Comment Charles de Valois-Bourgogne, plus connu sous son surnom posthume de Charles le Téméraire en est-il arrivé à perdre l’immense duché de Bourgogne patiemment constitué par ses trois prédécesseurs durant un siècle ?

Pour répondre à cette question, il est nécessaire de se replacer dans le contexte de cette époque du XVème siècle. En France, la situation est catastrophique : le roi Charles VI qui règne sur le pays depuis 1380 a des crises de folie de plus en plus fréquentes.

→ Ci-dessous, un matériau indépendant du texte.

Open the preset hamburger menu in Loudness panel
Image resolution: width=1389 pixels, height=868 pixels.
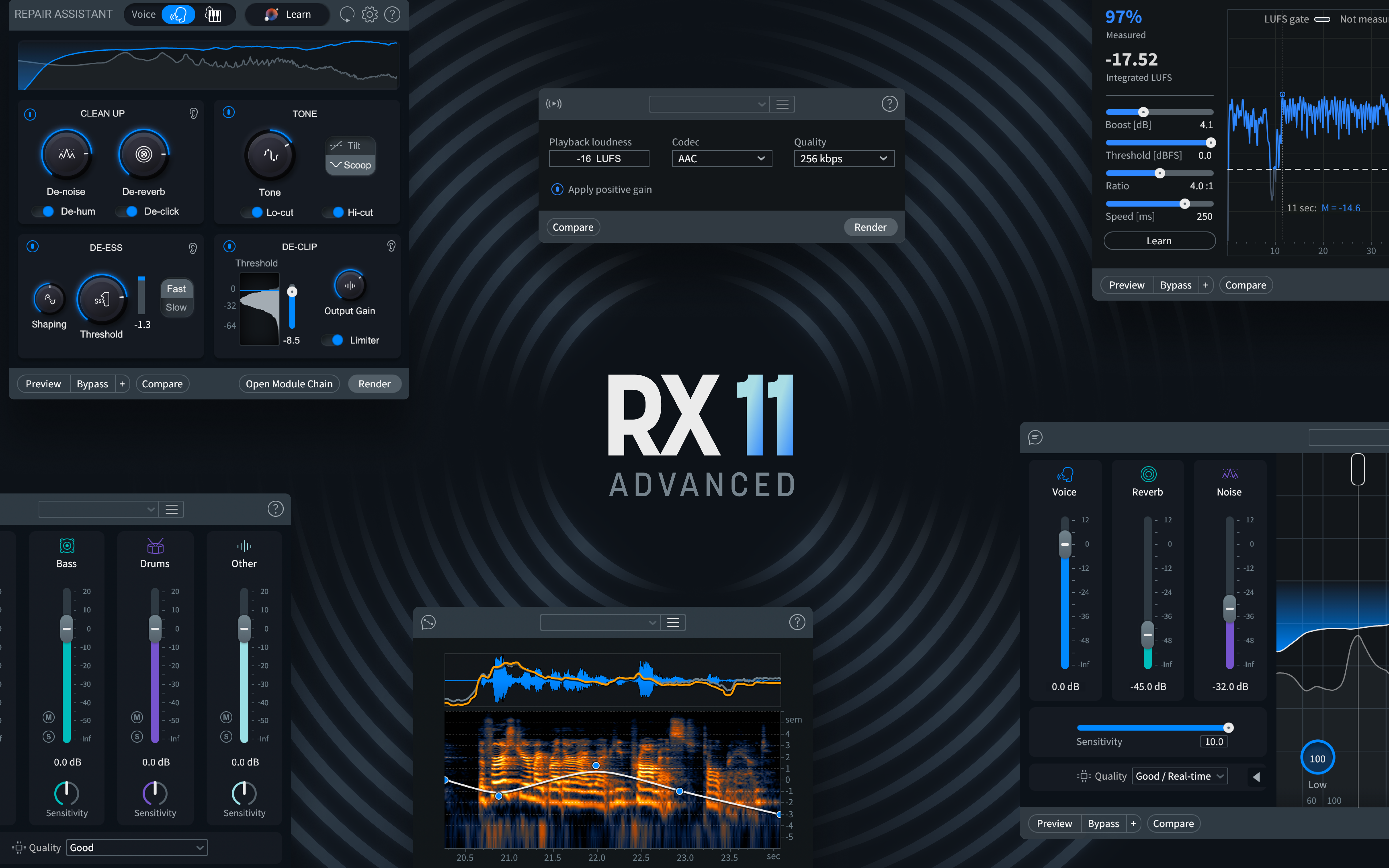pyautogui.click(x=782, y=104)
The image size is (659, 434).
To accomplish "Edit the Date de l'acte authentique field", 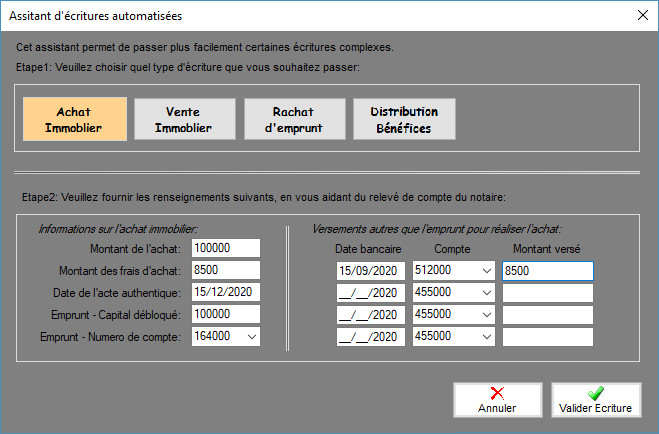I will click(225, 293).
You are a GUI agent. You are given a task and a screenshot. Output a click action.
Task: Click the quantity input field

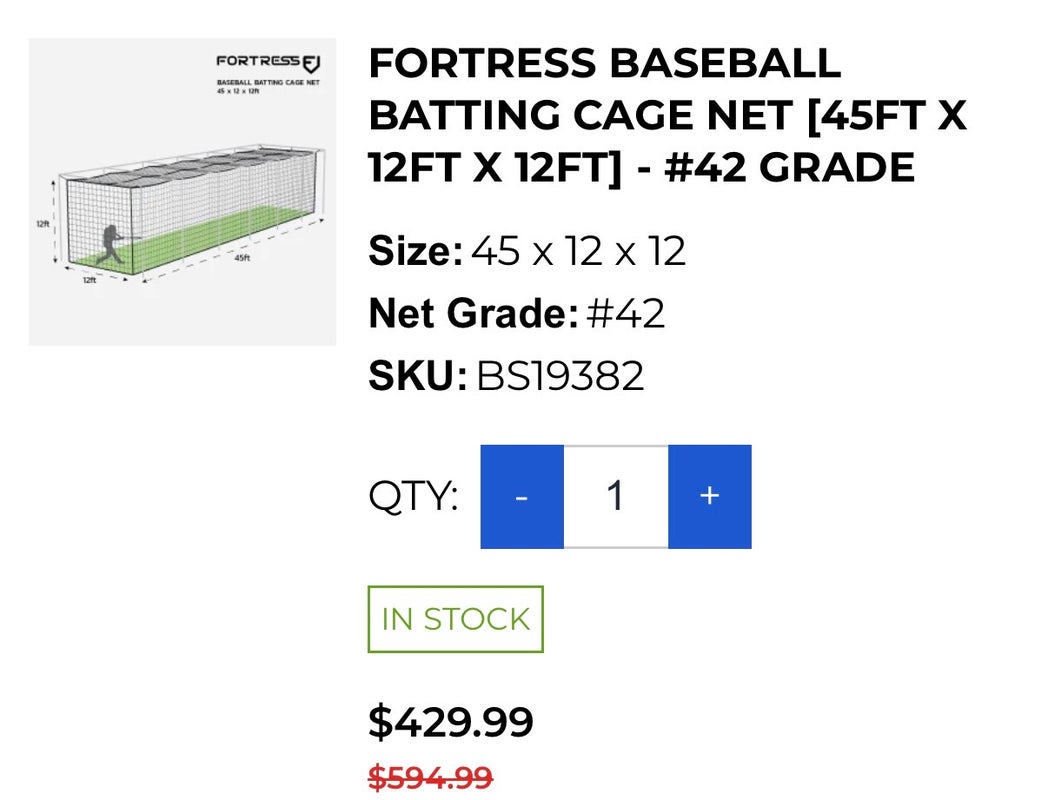click(x=615, y=497)
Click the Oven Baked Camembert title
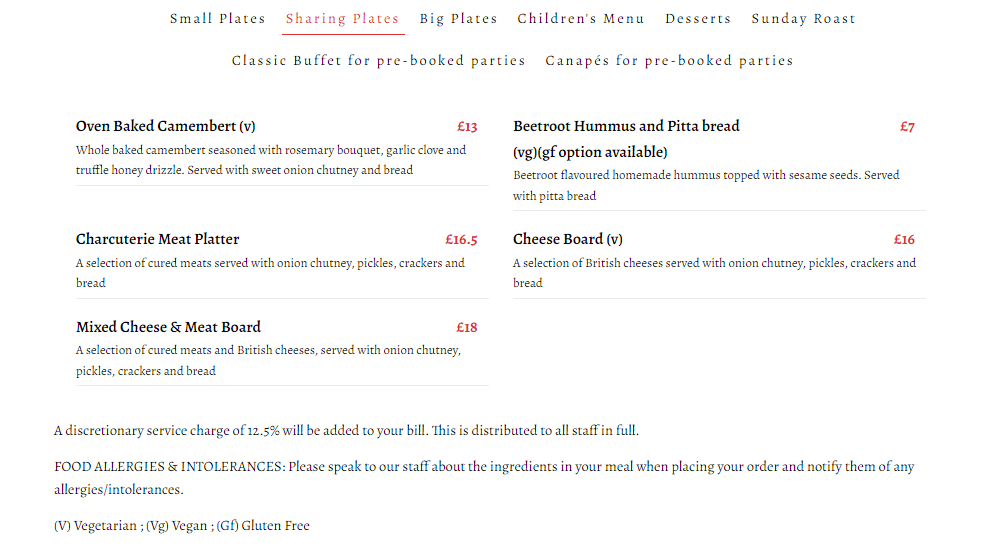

Les grands seigneurs qui, de fait, dirigent le royaume, s’opposent violemment jusqu’à provoquer une guerre civile connue sous le nom de conflit entre Armagnacs et Bourguignons, tandis que la Guerre de Cent Ans reprend de plus belle après la lourde défaite de la chevalerie française à Azincourt en 1415. Aux termes du traité de Troyes signé en 1420, c’est un Anglais qui est roi de France jusqu’à ce que Jeanne d’Arc ne parvienne à faire sacrer le dauphin Charles à Reims en 1429. Celui qui devient alors Charles VII va redresser le royaume jusqu’à le transmettre à son fils Louis XI à sa mort en 1461. Ce dernier piaffait d’impatience à tel point qu’il dut s’exiler durant presque cinq ans à la cour de Bourgogne qu’il apprit ainsi à connaître pour mieux par la suite la combattre.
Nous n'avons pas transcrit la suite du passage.